Et puis, elle s'annonce dans la voix de la secrétaire. Une visite impromptue d'une ancienne héroïne de ce parrallèle qui secoue mes bases, me donne mal au ventre et déchire mes rêves nocturnes.

 

-"Elle est comment?

-Comment ça?

-Bah ça a l'air d'aller?

-Oui, oui, on dirait"

-Dis lui de monter. Je suis dispo."

 

Plusieurs mois que je pensais à elle, régulièrement. J'ai sorti son dossier il y a trois mois pour lui téléphoner, il est toujours là sous la pile, resté inerte. Je suis inquiète de sa venue, inquiète de mon état pour la recevoir mais j'ai pris mes précautions par téléphone : oublier l'accueil inconditionnel, je m'autorise à filtrer.

C'est l'histoire d'un épisode précédent, d'une jeune peule de Guinée traquée, deux grands yeux noirs silencieux, apeurés et défiants d'une silhouette agile et longue, de fesses bombées, d'une histoire jamais racontée et jettée comme une bombe un an plus tard, d'une psychologue à mes côtés bouleversée, d'un exil forcé dans la nuit, et de moi, bourrée jusqu'à la gueule 4 hrs plus tard. De larmes bouleversantes, d'une silencieuse dans le service que personne ne s'en souvient, d'un duo magistral avec une psychologue, d'une sortie qui nous a fait mal, de sa tête relevée, plus défiante que jamais, emmurée dans sa solitude et son courage de non-dits et nous à terre, prêtes à nous agenouiller.

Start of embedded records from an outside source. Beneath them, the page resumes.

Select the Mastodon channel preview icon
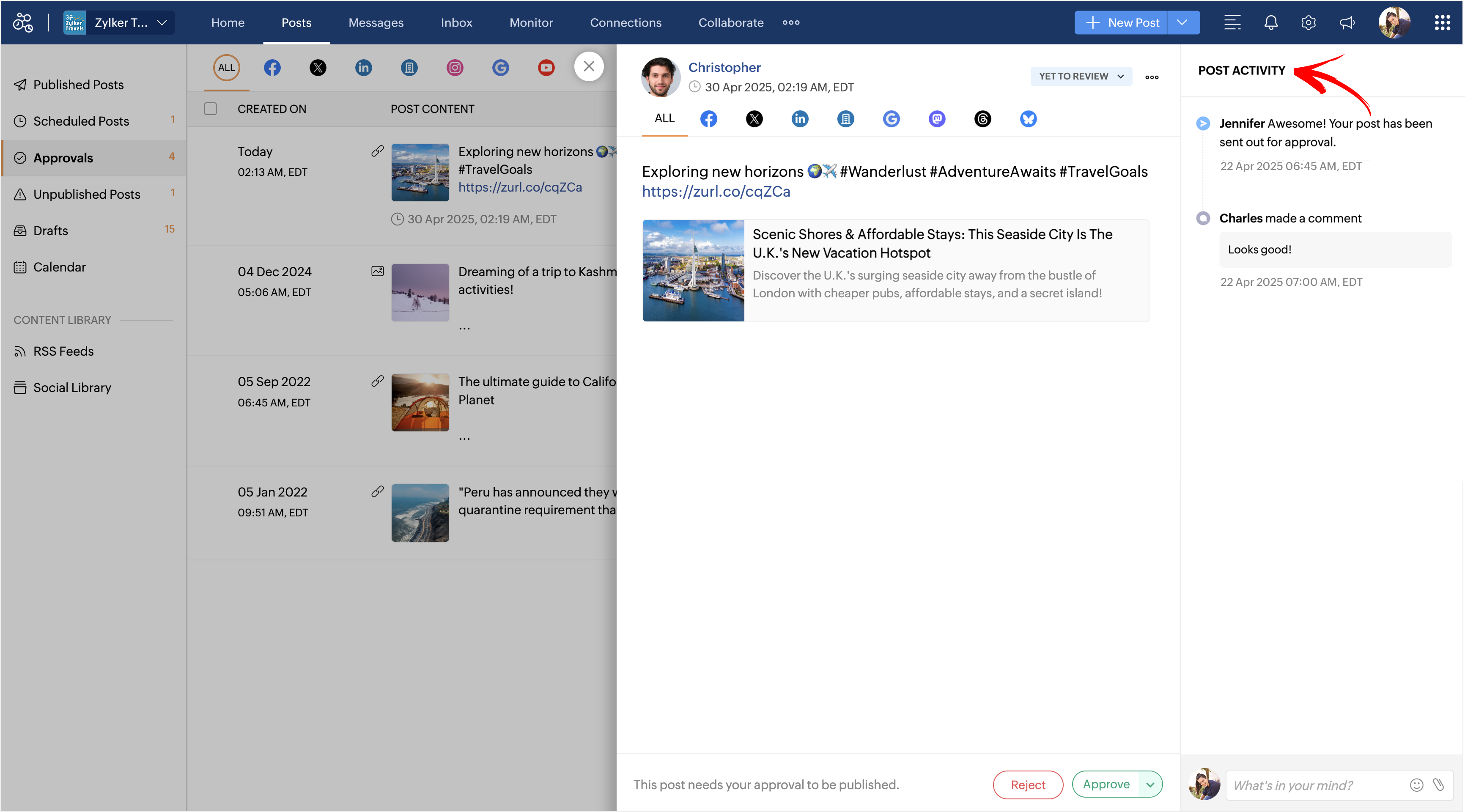Viewport: 1465px width, 812px height. [937, 119]
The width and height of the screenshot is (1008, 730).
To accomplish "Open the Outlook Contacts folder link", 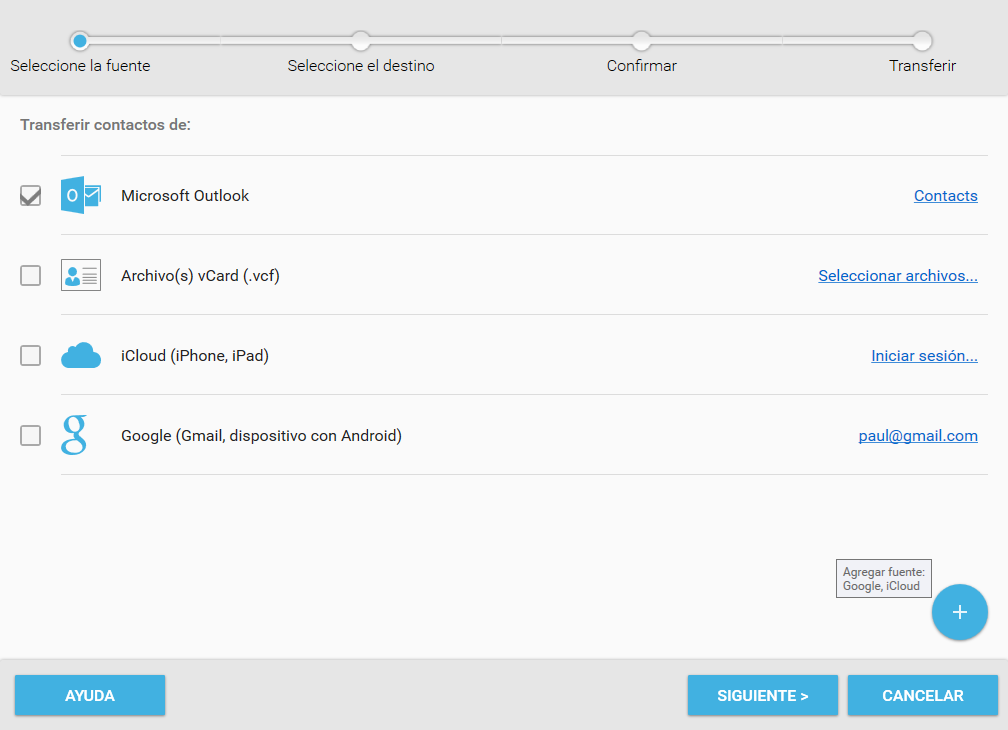I will coord(945,196).
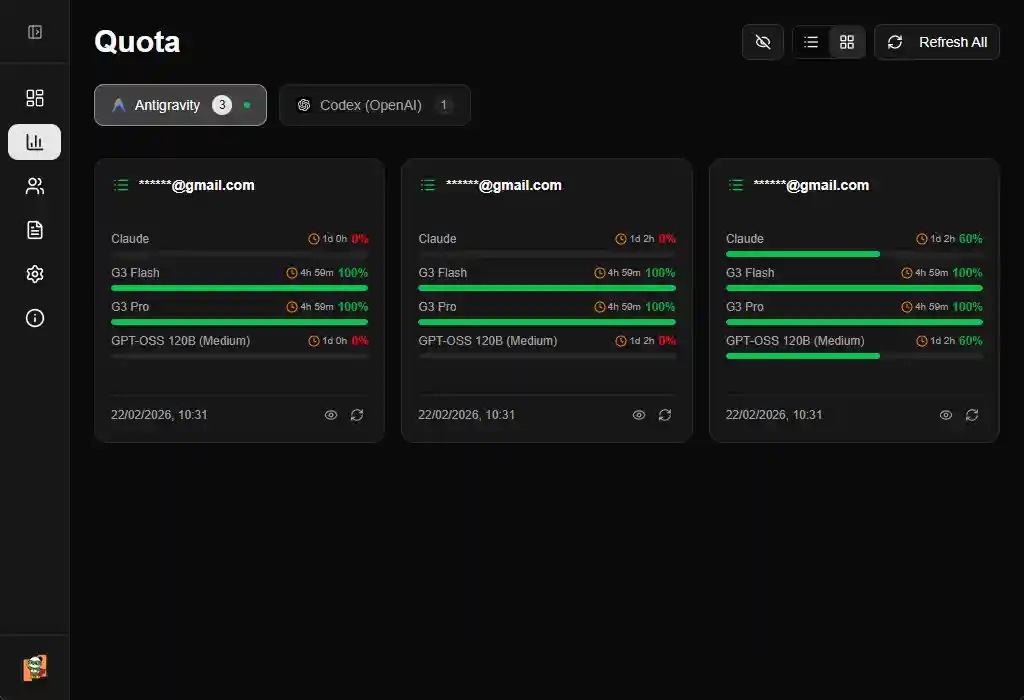1024x700 pixels.
Task: Select the quota statistics chart icon in sidebar
Action: pyautogui.click(x=34, y=142)
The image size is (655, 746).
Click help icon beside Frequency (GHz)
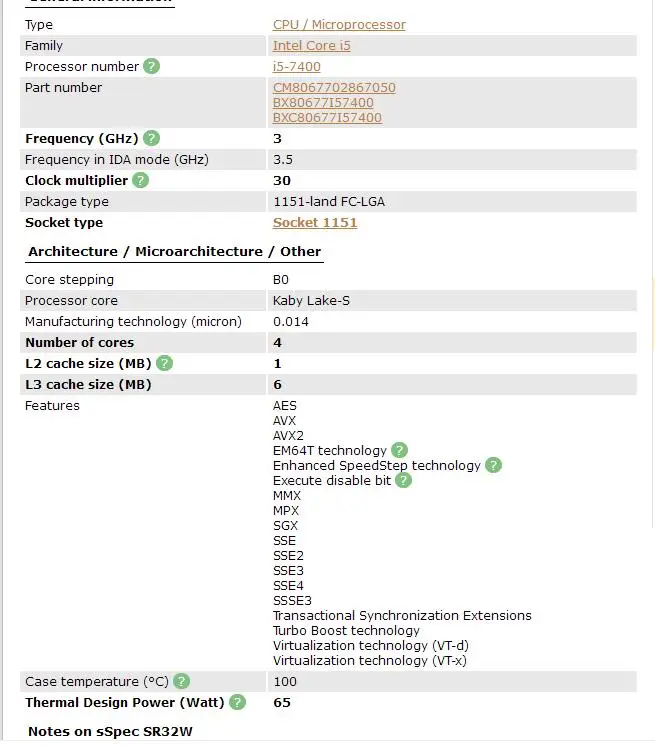(151, 138)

On a repensé à elle bien souvent, jamais inquiètes, maitrisant l'art de la survie. On aurait voulu des nouvelles et aujourd'hui elle est là, prête à m'en donner. Mais l'orage demeure et je crains son apparition au détour du couloir. J'ouvre ma porte pour me donner du courage: on ne fait pas de visites de convenance à l'assistante sociale.

 

Et elle apparait, plus jolie et souriante que jamais. Son regard si sombre jadis brille de joie et d'émotion. J'ai l'élan, le tonnerre s'éloigne. Je suis avec elle. Je l'embrasse, elle me souhaite une bonne année. Elle est venue pour cela. Son petit garçon fait ses premiers pas, elle va bien. Elle a déménagé, vit dans un centre pour demandeur d'asile, elle attend la réponse de la préfecture mais qu'importe...elle est malade alors exil ou pas, elle l'aura son titre de séjour. Elle n'est plus sauvage ni traquée. Elle est bien, jeune fille de son temps prête à embrasser l'avenir. Elle me dis juste que j'étais gentille, qu'elle reviendra donner de ses nouvelles, qu'elle pense aussi à la psychologue et elle repart, l'émotion dans le regard, miroir de la mienne.

 

Je referme la porte derrière elle, emprisonnant mes larmes dans mon réduit de bureau. Mes courants chauds ont rencontré mon courant d'air froid et l'orage éclate, incapable de refreiner mes larmes, embarquée dans des sanglots hocquetants de peine et de joie. Par la fenêtre, le soleil est rayonnant et envahi mon espace de serial social.